In 2011, I decided to go back to school. I finished my business education with a major in Human Resources Management. I landed a full-time job right out of university working for the same company that I had worked for as a summer intern the year before graduation. My life was going so smoothly by then it was as if I had never been sick.
I started hiking. I hiked almost every trail within 3 hours drive from my home in Vancouver in the 3 years since I started. Then in 2015, I joined a dodgeball hobby league and started playing dodgeball at least one evening a week. I resumed my workout and swimming routine and enriched my fitness regimen with the occasional Zumba classes and regular lessons of Tai Chi. I truly felt stronger and healthier than I had ever felt before.
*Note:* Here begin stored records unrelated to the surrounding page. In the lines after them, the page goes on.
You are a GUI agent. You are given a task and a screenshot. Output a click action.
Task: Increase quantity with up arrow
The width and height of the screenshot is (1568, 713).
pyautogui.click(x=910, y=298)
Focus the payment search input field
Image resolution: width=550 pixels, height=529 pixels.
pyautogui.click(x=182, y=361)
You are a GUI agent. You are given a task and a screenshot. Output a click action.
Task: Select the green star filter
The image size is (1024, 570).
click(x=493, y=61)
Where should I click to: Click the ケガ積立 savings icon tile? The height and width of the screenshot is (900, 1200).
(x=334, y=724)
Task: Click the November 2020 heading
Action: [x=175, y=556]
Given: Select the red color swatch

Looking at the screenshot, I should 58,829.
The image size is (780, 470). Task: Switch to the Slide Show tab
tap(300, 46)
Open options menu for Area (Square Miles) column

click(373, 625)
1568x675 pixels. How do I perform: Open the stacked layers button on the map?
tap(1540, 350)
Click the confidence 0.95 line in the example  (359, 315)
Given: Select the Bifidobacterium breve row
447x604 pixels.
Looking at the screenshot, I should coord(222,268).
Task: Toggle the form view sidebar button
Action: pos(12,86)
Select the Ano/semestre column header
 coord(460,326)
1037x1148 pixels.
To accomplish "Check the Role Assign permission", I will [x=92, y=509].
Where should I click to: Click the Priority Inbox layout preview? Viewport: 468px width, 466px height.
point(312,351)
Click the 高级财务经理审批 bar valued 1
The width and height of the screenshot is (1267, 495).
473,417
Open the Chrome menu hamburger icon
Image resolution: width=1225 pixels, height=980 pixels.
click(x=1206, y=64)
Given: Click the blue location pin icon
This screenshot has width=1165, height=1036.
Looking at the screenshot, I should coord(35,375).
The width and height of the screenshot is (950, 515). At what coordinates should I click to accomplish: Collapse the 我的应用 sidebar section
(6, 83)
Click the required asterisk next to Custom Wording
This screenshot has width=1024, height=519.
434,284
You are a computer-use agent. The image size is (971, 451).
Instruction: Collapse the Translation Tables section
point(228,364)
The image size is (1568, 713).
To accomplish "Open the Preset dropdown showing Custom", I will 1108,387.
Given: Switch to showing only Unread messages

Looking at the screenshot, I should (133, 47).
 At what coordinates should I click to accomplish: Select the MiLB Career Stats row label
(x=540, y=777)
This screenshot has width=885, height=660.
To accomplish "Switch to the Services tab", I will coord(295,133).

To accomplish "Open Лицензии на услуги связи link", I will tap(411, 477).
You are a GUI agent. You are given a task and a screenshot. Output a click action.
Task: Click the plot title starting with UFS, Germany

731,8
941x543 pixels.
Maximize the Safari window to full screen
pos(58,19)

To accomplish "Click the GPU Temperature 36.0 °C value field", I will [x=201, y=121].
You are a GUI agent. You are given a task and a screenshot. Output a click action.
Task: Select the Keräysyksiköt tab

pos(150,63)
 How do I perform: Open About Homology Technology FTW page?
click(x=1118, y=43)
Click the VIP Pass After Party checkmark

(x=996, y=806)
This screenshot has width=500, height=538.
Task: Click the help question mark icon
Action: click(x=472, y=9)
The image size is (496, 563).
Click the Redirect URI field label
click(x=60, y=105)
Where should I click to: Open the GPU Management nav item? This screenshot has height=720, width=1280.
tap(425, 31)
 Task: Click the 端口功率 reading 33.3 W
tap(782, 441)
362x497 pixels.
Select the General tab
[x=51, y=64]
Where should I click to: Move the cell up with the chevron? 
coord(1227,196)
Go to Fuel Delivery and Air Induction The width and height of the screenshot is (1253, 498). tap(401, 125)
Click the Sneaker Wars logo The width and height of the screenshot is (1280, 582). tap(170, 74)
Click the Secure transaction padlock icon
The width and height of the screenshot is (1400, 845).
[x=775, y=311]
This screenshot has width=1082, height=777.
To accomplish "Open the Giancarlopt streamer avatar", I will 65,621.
Every follow-up appointment with my Hematologist was short and sweet. If there were problems, they were minor. Things like dry eyes and dry mouth, and the rash on my left hand that seemed to come and go. We would spend the bulk of our time together talking about my latest travel plans, my dodgeball games, and whatever else that was going well in my life instead of what wasn’t.
The transplant itself and all the pain and turmoil surrounding it soon became a distant memory. I got to a place where I could reflect on the experience and not feel a sudden pang in my chest. And once in a while, I would even think “wow that happened to me?”
9 Years After Transplant
2018 marks the 9th year since my bone marrow transplant. This has been a year filled with milestones for me, from getting married to setting up a new home, and finally, launching my blog.
I wish I could say that my journey has always been smooth sailing from the early days right after the transplant all the way till now, but that hasn’t been the case.
In 2016, I underwent a lung function test as part of my transplant long-term follow up, and the results were troubling. It showed that I had lost a significant percentage of my lung function. After repeated examinations, I was finally diagnosed with a rare and irreversible lung condition called Bronchiolitis Obliterans—GVHD of the lungs that affects a small percentage of bone marrow transplant survivors. As the disease progresses, patients with this condition would experience shortness of breath, a persistent dry cough, and eventually require oxygen therapy or even a lung transplant to stay alive.
When I first received the diagnosis, I felt like the world had collapsed in on me again. When bad news repeatedly hit you just when things are going well, it’s tough to not feel like life is out to get you. And I’ve certainly had days when I felt that way. But now, after more than a year of reflecting on this new diagnosis, I have come to accept it as the next battle that I must take on, and win. And so far, I’m coming on top. My lung function has been stable since 2016 and I continue to be active in my life without any restrictions.
Sometimes I look back on my journey I can’t help but widen my eyes when I realize that it’s been more than a decade since I first started my fight with cancer, and 9 years since the transplant that had saved my life.
9 years ago this day, I was lying in a hospital bed waiting for my life to “restart”. Now, I’m living that life to the fullest I can, even with just half of the lung volume as everyone else around me. I’m excited to embark on the next 9 years, the 9 years after that, and more.
I want to thank my donor Justin, for giving me a second chance at life. If it wasn’t for him, I wouldn’t be here today to share my story.
I don’t know when and how my story will end, but one thing I learned from all these years is that I have the choice to make my story a happy and inspiring one, no matters what has happened, or will happen, in the plot. By accepting where your story takes you with a grateful spirit, your story will always be one that makes you and those around you filled with joy.
So my cancer survival story continues. What’s your story?